**Material provided**.
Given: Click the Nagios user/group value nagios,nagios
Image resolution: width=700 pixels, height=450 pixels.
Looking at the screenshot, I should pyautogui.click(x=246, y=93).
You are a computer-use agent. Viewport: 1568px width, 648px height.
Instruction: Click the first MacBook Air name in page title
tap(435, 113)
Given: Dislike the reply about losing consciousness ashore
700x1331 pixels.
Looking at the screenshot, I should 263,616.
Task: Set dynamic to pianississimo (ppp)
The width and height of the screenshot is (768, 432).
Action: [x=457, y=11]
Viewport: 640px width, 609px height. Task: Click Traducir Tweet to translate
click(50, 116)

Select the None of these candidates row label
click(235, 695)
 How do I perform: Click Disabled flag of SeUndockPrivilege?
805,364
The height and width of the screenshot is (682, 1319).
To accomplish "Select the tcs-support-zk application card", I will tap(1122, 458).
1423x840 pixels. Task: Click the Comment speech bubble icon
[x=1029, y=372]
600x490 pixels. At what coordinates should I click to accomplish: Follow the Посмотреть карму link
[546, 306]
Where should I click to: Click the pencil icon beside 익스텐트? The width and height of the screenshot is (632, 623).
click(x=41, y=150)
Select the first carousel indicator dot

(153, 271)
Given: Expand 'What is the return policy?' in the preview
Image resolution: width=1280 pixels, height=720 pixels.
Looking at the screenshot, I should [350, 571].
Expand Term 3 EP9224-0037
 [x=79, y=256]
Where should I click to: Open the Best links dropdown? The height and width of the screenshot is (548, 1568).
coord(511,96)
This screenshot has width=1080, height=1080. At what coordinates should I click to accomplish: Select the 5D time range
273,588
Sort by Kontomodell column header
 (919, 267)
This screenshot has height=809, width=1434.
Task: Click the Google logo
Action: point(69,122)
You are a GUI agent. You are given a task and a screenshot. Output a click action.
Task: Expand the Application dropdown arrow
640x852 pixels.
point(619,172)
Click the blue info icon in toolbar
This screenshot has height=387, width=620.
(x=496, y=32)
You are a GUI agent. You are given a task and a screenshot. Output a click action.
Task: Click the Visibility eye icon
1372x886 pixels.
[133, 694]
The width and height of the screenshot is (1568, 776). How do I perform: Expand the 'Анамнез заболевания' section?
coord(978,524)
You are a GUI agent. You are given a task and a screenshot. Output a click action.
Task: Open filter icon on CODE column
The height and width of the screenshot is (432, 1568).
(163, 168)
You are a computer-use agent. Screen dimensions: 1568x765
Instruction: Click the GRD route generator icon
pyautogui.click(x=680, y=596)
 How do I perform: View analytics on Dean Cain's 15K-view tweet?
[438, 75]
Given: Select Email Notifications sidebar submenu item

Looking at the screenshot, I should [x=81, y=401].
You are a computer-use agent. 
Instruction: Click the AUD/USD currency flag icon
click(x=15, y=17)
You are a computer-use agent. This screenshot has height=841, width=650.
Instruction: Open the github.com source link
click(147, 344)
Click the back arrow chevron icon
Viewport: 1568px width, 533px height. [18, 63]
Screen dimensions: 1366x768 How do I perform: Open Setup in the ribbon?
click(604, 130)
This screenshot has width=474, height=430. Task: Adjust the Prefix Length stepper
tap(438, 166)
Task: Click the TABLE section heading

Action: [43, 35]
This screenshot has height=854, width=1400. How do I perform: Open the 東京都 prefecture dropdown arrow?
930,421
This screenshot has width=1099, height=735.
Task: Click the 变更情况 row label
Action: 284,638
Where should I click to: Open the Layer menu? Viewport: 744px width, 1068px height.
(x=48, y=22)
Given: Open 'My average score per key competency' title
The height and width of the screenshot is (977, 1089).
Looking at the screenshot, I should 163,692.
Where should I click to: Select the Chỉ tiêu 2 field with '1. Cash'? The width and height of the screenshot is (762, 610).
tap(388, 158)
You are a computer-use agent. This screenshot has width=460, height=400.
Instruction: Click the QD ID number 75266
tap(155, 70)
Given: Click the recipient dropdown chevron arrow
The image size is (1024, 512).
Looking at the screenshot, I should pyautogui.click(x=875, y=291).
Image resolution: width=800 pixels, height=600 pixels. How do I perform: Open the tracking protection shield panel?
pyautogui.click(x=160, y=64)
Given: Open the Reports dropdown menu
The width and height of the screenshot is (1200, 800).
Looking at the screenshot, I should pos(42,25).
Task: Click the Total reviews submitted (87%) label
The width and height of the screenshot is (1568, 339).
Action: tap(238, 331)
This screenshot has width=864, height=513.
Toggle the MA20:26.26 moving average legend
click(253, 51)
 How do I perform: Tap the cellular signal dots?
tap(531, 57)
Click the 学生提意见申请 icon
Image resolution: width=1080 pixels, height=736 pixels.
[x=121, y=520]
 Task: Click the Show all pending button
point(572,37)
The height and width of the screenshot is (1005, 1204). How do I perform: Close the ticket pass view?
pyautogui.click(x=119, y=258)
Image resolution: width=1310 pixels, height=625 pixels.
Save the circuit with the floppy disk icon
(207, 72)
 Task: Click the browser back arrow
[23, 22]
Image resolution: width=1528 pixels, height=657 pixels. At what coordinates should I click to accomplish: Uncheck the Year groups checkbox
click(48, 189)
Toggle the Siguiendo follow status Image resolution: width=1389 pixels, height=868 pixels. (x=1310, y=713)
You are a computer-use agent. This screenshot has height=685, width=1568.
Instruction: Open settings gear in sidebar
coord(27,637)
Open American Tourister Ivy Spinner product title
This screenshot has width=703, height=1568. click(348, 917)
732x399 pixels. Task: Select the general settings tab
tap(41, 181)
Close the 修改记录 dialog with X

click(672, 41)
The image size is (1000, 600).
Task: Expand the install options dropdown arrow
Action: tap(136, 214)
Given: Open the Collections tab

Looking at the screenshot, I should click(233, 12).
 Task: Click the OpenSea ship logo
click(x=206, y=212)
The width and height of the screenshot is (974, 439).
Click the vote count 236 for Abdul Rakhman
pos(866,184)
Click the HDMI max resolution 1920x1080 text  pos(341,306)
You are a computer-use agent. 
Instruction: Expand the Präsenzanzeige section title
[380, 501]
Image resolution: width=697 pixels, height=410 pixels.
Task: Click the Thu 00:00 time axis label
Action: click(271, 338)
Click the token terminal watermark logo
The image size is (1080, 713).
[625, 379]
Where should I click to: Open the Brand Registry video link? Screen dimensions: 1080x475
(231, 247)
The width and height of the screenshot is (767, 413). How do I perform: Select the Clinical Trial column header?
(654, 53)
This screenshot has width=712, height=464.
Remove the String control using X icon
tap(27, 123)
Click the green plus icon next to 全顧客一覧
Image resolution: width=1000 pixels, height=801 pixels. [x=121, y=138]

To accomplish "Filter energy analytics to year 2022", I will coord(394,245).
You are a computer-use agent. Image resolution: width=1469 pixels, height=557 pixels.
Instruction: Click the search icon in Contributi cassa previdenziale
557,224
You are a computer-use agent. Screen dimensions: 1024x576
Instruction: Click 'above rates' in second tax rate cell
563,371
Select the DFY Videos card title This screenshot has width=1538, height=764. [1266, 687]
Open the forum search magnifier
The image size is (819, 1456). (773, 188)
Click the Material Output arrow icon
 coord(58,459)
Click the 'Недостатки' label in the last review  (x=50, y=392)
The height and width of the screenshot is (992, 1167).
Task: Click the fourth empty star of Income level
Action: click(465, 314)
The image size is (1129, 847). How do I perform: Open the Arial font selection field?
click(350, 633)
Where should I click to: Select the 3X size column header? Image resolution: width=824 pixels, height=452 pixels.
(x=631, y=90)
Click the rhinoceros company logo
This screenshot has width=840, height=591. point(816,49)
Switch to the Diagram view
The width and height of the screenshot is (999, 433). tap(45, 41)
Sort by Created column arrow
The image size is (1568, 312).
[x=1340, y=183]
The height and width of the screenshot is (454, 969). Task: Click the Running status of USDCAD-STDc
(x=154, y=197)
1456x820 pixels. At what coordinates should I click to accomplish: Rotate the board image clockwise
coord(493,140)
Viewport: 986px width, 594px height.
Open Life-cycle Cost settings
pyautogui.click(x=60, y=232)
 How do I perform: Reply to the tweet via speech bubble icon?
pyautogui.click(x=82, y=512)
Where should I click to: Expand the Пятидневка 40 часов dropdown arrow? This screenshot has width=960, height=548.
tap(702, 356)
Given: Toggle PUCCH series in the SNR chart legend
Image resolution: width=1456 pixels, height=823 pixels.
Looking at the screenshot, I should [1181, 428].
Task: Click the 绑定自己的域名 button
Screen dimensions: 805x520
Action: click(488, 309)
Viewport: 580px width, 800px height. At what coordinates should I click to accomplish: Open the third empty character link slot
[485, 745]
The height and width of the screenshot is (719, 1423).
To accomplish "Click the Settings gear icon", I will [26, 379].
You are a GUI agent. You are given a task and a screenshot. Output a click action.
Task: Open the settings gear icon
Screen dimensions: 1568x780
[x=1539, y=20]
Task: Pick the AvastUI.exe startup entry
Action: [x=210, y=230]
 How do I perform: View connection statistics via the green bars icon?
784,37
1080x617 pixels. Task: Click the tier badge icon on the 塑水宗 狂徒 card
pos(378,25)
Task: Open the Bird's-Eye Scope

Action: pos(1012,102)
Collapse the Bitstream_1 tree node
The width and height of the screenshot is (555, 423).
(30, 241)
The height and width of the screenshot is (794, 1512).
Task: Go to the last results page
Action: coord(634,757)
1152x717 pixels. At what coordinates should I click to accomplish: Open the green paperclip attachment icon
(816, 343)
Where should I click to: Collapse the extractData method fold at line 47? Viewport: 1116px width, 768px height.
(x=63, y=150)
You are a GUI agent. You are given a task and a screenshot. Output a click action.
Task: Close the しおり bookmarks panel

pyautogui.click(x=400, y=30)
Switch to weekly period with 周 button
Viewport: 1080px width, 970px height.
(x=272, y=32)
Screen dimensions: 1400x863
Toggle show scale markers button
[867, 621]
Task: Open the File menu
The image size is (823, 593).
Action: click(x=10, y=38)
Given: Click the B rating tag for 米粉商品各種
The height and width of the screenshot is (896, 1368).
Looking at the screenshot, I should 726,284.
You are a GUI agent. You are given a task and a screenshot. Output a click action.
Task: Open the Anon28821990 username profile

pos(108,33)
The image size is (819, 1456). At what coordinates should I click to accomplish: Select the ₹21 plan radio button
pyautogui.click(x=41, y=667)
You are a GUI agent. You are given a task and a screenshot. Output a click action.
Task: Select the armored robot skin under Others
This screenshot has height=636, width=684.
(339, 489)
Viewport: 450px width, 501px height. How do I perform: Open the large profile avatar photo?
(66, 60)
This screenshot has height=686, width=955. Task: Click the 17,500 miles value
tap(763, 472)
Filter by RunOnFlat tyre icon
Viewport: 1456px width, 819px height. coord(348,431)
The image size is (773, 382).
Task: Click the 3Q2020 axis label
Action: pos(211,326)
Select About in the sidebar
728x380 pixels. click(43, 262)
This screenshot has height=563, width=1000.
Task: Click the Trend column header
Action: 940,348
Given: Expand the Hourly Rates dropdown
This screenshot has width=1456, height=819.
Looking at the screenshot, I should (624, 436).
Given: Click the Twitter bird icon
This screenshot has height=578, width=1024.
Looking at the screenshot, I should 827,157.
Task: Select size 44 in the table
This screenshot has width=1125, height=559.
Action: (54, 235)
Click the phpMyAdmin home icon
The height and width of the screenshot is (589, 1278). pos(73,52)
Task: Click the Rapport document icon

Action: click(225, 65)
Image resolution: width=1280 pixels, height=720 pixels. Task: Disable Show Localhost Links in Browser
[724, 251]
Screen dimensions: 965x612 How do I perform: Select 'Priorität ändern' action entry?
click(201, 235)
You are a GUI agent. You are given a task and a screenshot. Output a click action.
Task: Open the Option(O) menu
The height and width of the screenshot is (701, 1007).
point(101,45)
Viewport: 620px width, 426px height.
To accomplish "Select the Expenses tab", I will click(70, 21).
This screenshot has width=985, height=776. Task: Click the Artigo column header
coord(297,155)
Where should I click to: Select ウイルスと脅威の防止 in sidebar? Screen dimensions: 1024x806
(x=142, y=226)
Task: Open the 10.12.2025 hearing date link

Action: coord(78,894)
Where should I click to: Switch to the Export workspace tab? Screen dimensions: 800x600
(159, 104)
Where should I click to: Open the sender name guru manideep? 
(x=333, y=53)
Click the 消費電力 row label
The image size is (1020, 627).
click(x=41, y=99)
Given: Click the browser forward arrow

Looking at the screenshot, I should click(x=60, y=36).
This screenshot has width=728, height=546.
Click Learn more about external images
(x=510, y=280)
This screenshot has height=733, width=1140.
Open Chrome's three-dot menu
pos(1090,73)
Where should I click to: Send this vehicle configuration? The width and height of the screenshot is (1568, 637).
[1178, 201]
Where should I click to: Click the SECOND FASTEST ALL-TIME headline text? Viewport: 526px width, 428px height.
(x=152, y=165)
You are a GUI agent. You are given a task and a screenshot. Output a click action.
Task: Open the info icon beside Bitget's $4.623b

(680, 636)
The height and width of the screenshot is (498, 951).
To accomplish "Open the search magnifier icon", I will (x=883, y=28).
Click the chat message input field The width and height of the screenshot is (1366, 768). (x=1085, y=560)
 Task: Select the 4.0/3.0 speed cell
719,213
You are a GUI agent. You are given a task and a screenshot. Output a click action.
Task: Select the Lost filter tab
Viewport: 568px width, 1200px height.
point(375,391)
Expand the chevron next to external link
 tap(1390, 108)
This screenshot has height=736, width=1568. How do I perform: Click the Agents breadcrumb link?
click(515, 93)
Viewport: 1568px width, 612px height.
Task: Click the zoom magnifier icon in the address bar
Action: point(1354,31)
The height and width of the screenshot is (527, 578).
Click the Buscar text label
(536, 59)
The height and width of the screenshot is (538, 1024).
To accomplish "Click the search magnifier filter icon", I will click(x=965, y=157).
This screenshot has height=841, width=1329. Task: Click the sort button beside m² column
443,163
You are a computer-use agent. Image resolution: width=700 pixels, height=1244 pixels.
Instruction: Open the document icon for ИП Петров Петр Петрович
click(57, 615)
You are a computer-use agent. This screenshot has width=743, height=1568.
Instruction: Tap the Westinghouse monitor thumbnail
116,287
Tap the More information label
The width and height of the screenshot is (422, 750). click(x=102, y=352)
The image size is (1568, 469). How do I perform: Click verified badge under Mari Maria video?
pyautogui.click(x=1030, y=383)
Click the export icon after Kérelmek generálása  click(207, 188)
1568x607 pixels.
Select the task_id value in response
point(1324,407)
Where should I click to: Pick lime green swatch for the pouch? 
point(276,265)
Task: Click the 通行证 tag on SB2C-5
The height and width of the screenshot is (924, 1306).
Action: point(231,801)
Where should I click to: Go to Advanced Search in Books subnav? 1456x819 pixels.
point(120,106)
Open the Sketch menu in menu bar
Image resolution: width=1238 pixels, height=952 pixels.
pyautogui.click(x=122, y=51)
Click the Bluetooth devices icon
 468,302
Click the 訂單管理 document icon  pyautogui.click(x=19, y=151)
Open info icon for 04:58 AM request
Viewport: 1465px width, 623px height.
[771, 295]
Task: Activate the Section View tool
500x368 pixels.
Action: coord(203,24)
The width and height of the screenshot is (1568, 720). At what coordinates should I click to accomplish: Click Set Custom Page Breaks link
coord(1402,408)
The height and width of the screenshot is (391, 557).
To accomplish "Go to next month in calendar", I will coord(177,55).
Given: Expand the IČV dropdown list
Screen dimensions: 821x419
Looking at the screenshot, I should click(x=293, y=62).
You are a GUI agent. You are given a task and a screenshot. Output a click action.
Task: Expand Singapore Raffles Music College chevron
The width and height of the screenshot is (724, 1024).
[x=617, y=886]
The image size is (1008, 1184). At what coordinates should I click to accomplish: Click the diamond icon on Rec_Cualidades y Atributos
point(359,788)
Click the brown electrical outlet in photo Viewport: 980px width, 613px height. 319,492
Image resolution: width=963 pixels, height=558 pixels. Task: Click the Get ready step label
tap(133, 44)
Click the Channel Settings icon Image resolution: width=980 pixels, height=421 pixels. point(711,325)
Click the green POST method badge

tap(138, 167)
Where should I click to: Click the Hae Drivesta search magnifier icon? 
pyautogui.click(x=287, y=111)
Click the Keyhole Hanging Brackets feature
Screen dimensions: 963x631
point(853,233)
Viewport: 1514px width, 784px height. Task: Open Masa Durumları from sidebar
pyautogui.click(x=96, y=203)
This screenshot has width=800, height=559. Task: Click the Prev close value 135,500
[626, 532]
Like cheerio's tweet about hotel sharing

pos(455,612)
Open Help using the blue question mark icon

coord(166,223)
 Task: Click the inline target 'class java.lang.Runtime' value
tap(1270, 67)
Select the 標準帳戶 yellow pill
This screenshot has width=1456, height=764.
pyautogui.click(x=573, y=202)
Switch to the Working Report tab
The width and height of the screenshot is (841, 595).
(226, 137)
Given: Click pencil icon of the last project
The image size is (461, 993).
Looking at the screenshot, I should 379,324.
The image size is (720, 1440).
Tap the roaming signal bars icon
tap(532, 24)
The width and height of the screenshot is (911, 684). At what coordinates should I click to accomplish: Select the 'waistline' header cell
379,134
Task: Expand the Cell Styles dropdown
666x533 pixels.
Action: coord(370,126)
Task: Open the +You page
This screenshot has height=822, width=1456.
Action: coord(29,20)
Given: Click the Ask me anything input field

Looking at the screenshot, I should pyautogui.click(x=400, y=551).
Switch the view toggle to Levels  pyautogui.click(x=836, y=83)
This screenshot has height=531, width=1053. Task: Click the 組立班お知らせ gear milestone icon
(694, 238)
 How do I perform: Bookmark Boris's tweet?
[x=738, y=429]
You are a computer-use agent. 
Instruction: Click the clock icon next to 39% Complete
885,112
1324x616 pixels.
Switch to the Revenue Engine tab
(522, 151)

**Assigned task**. Within the records, filter for lines that contain the word "computer" and show each one.

**The completed task**.
You are a computer-use agent. Viewport: 1568px width, 648px height.
You are a computer-use agent. Screen dimensions: 1568x765
You are a computer-use agent. 
You are a computer-use agent. This screenshot has height=841, width=650.
You are a computer-use agent. This screenshot has width=460, height=400.
You are a computer-use agent. This screenshot has height=685, width=1568.
You are a computer-use agent. 
You are a computer-use agent. Image resolution: width=1469 pixels, height=557 pixels.
You are a computer-use agent. Screen dimensions: 1024x576
You are a computer-use agent. Image resolution: width=700 pixels, height=1244 pixels.
You are a computer-use agent. This screenshot has width=743, height=1568.
You are a computer-use agent. 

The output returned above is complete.